=== Input data ===

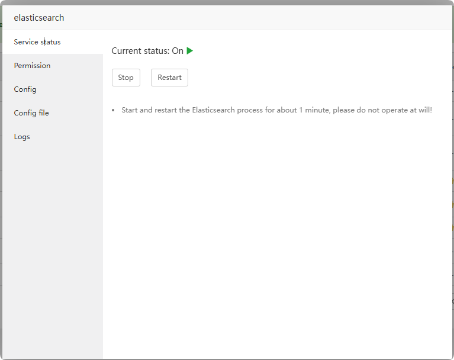The height and width of the screenshot is (360, 454).
Task: Open the Permission tab
Action: (33, 66)
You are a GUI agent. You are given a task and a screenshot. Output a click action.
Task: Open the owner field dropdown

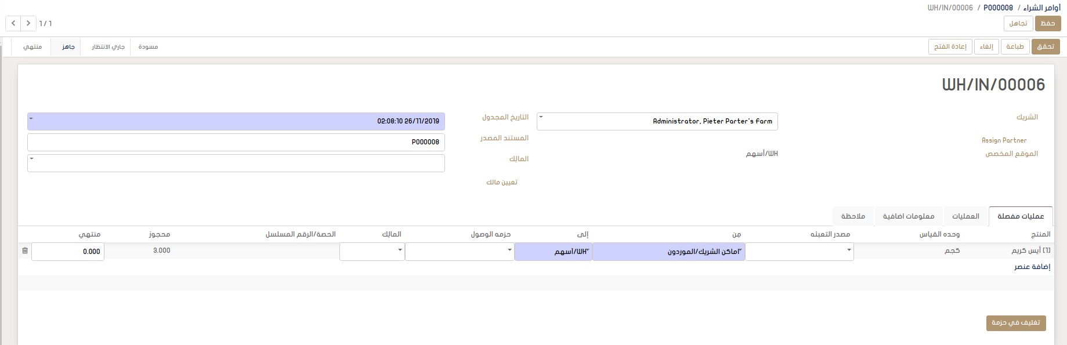click(x=31, y=159)
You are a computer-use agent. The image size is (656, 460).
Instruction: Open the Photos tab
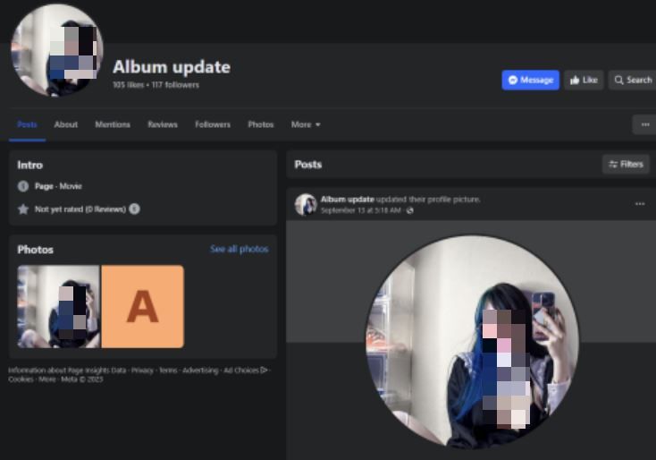tap(261, 125)
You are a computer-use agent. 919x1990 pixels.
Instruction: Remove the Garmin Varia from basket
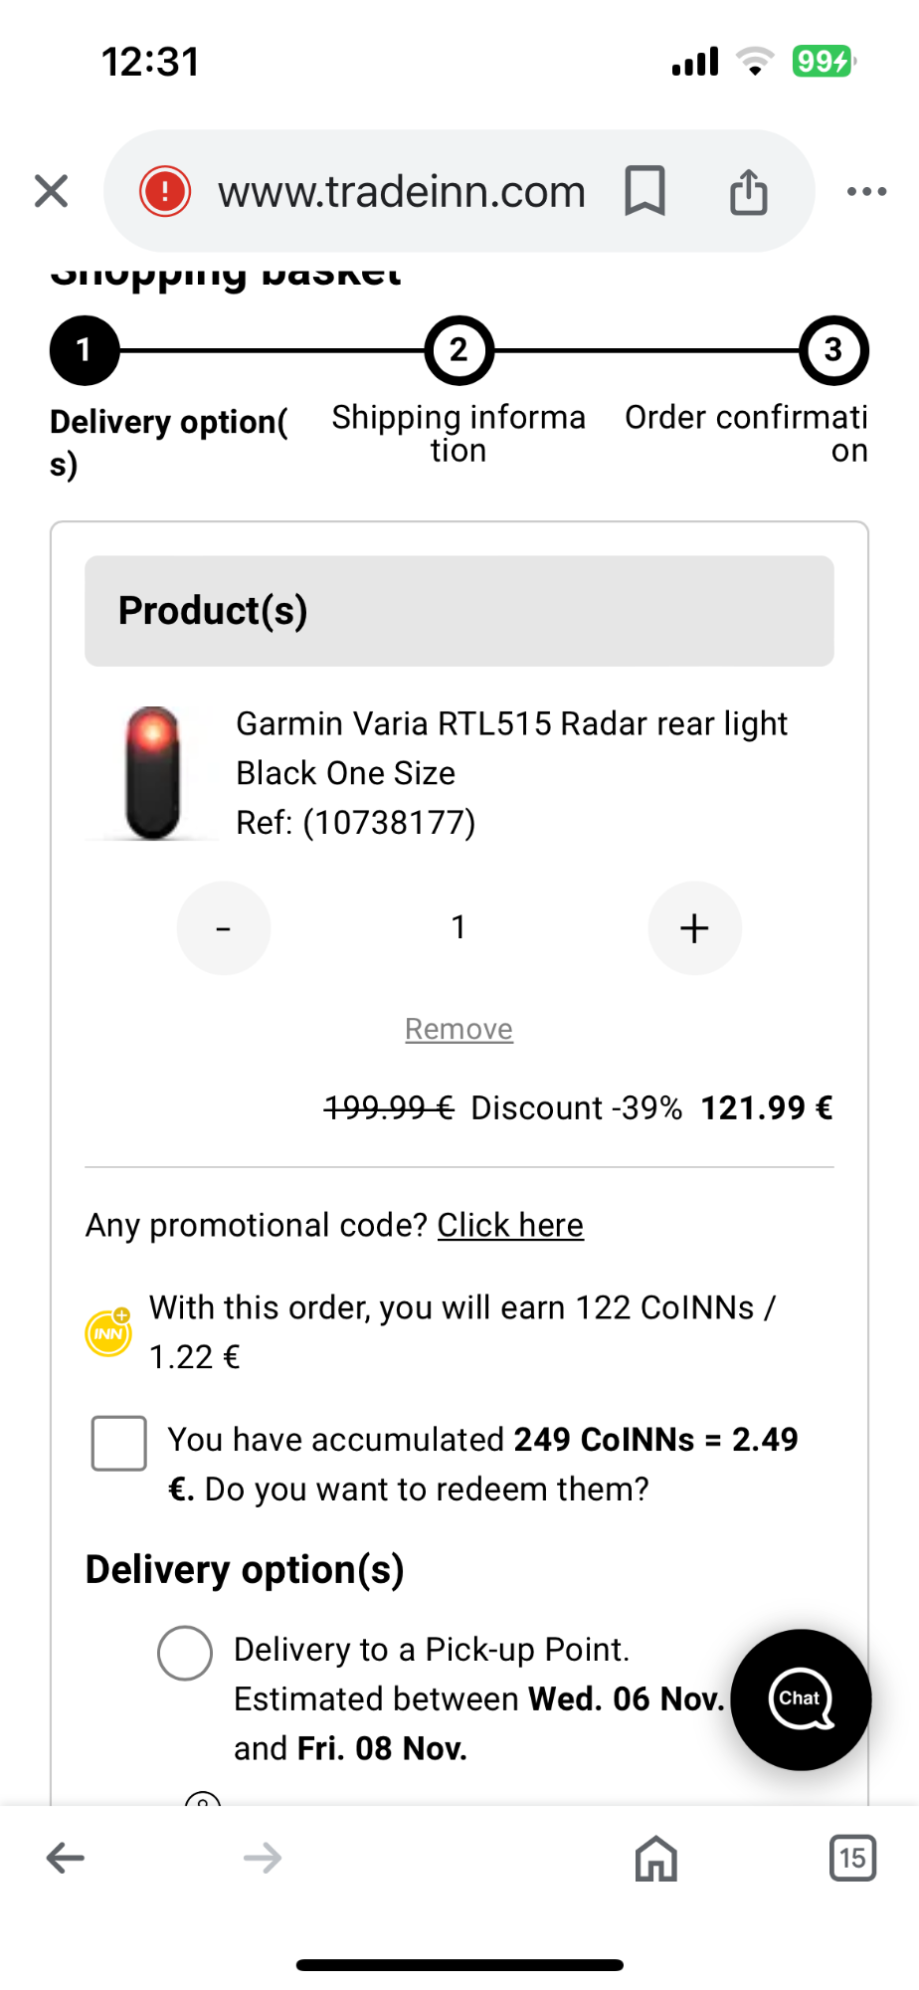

===

What the task asks: From the line containing "Task: Open the owner field dropdown" through the last line of the data above, write out every line word for word, and nothing else. Do not include the pictures.

Task solution:
Task: Open the owner field dropdown

click(x=31, y=159)
You are a computer-use agent. The image size is (656, 460).
Instruction: Open the Photos tab
tap(261, 125)
You are a computer-use agent. 919x1990 pixels.
Instruction: Remove the Garmin Varia from basket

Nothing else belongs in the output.